Pointing data rows:
===============

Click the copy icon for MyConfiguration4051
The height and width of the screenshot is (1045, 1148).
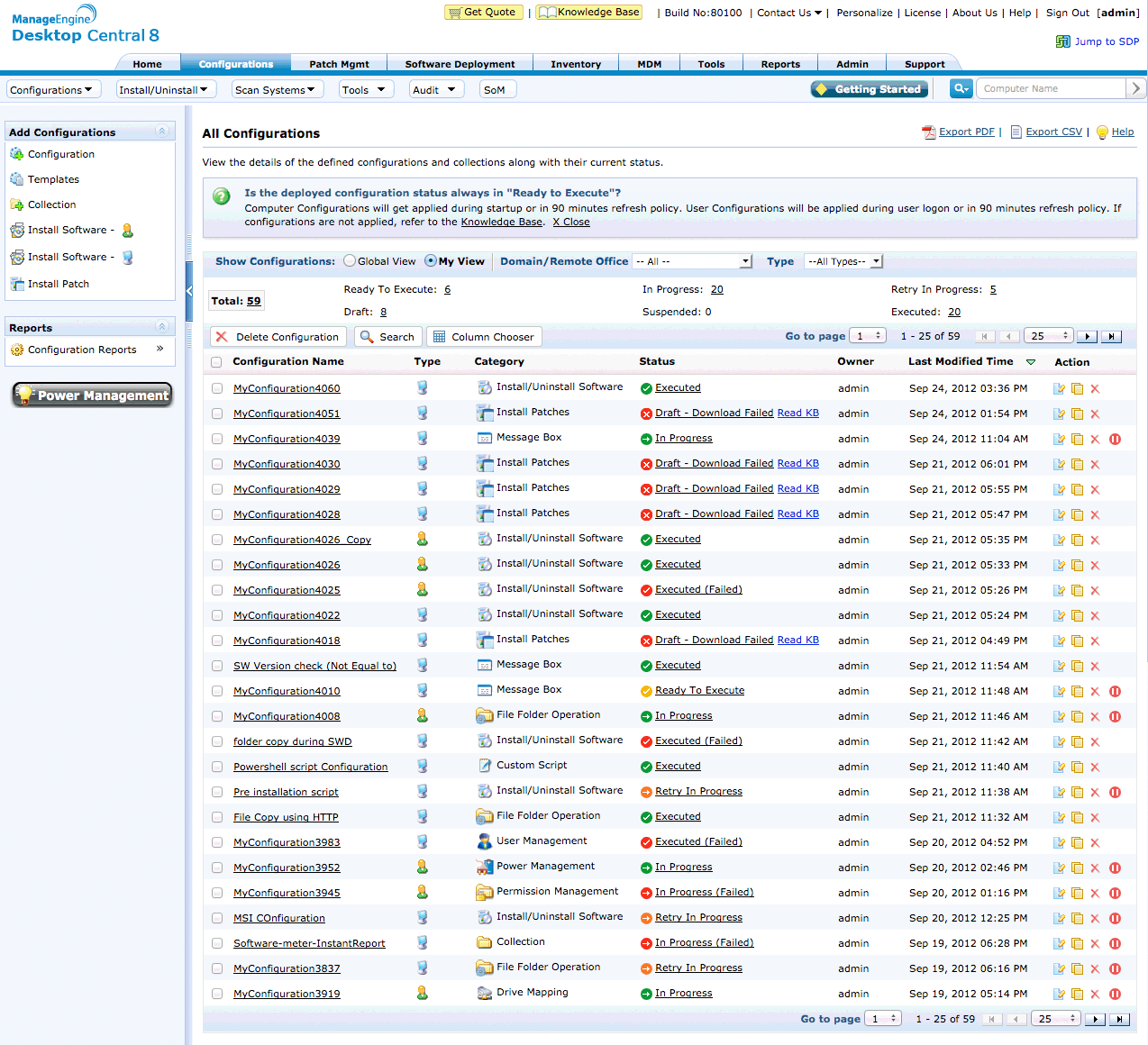click(x=1077, y=414)
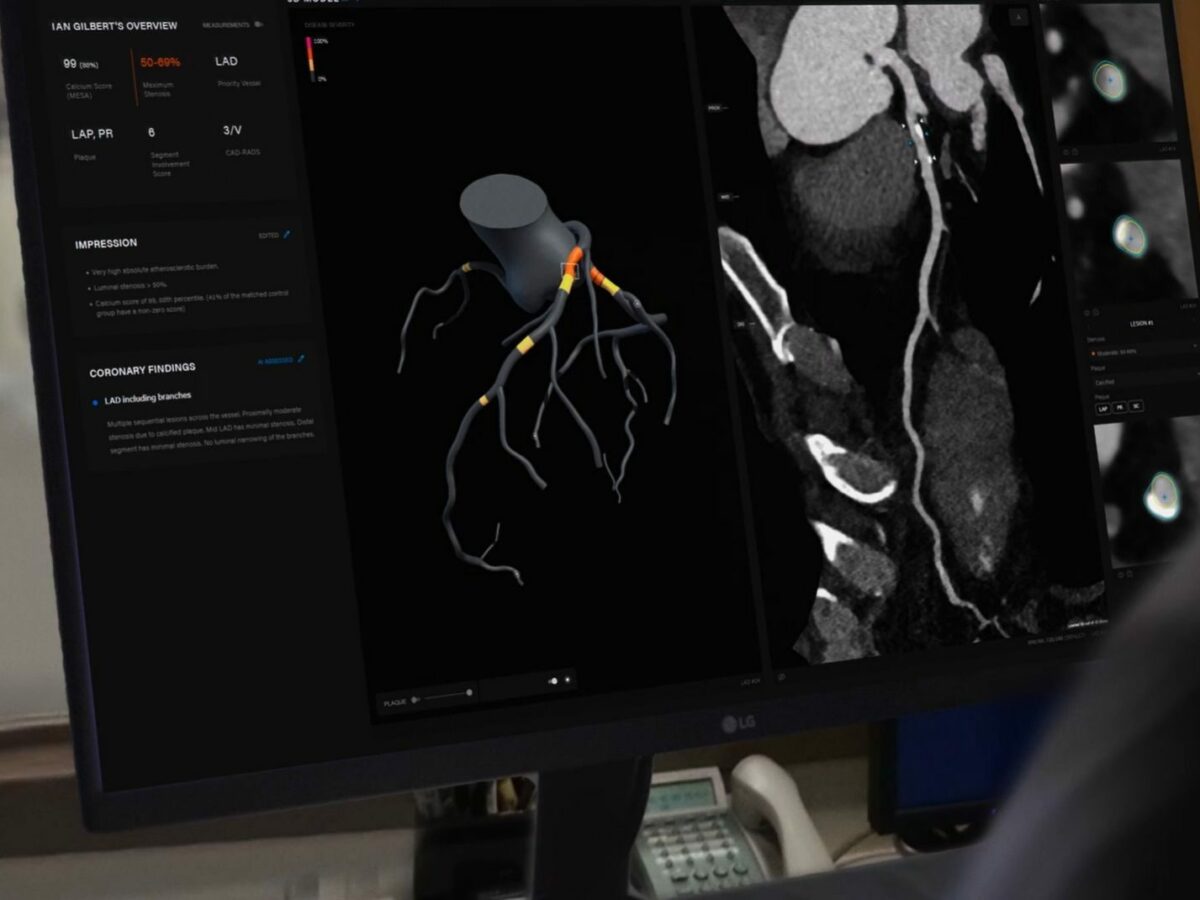Select the PR plaque tag button
Viewport: 1200px width, 900px height.
point(1121,408)
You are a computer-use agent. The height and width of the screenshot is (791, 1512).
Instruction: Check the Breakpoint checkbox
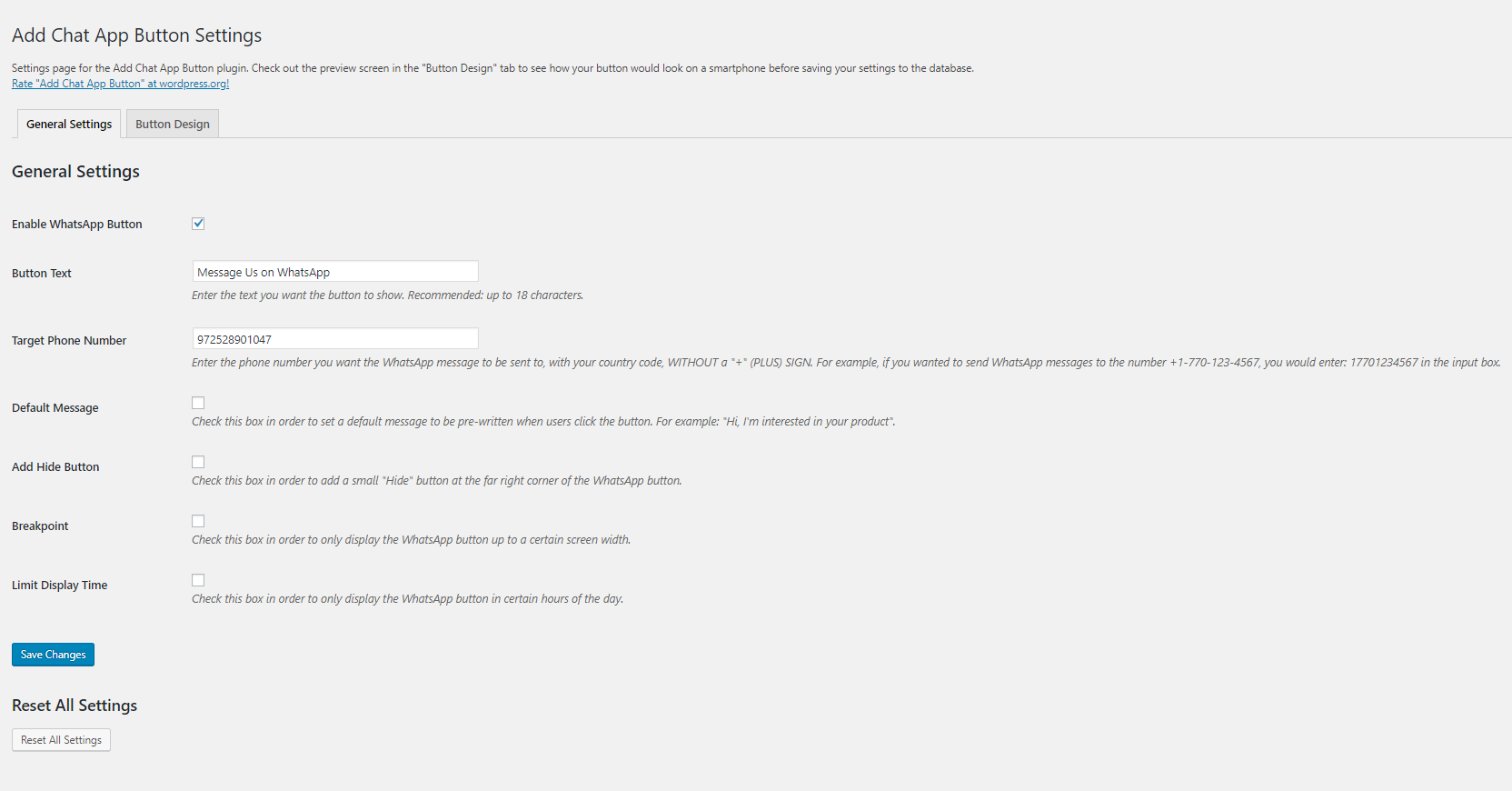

===============

Instruction |
Rewrite every line of the data above with "screenshot" swapped for "image", keeping everything else the same. Leave the pictures out of your answer.

Response to the exercise |
Click the copy icon for MyConfiguration4051
The height and width of the image is (1045, 1148).
click(x=1077, y=414)
Select the PR plaque tag button
Viewport: 1200px width, 900px height.
point(1121,408)
You are a computer-use agent. The height and width of the image is (791, 1512).
Instruction: Check the Breakpoint checkbox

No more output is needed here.